Task directions: A line counts if it contains the word "will" at least once. State how many such lines the records contain, giving the number alone.

Pixel coordinate grounding data:
****************************************

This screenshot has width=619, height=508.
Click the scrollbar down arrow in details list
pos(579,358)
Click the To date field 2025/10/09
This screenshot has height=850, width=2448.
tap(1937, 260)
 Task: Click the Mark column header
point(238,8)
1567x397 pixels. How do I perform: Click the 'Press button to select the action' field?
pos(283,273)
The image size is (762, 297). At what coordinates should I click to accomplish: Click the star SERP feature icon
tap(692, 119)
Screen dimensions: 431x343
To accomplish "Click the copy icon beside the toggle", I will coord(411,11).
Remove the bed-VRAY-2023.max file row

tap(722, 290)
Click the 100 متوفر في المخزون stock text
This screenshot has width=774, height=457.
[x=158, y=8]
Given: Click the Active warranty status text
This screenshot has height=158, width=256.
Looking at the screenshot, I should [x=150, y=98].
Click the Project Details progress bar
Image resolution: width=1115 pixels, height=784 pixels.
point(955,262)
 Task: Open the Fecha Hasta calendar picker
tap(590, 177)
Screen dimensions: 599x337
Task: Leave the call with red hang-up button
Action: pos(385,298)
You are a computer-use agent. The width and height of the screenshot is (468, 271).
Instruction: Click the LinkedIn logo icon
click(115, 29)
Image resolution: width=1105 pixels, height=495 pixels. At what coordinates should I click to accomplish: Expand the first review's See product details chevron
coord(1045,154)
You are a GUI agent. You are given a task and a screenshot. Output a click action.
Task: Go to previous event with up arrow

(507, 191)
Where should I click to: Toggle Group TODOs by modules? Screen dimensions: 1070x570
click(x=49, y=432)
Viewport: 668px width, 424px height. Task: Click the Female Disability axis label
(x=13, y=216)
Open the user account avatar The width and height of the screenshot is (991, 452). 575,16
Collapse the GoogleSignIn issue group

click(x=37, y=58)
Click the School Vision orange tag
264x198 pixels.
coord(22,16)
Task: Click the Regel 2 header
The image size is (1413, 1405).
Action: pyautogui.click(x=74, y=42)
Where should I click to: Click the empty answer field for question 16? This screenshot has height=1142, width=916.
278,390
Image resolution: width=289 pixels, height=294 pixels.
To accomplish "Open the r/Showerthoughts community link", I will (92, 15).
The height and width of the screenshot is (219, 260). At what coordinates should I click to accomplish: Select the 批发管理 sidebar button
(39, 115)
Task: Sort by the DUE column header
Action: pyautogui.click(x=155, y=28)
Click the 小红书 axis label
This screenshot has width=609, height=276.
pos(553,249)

****************************************

Result of the task: 2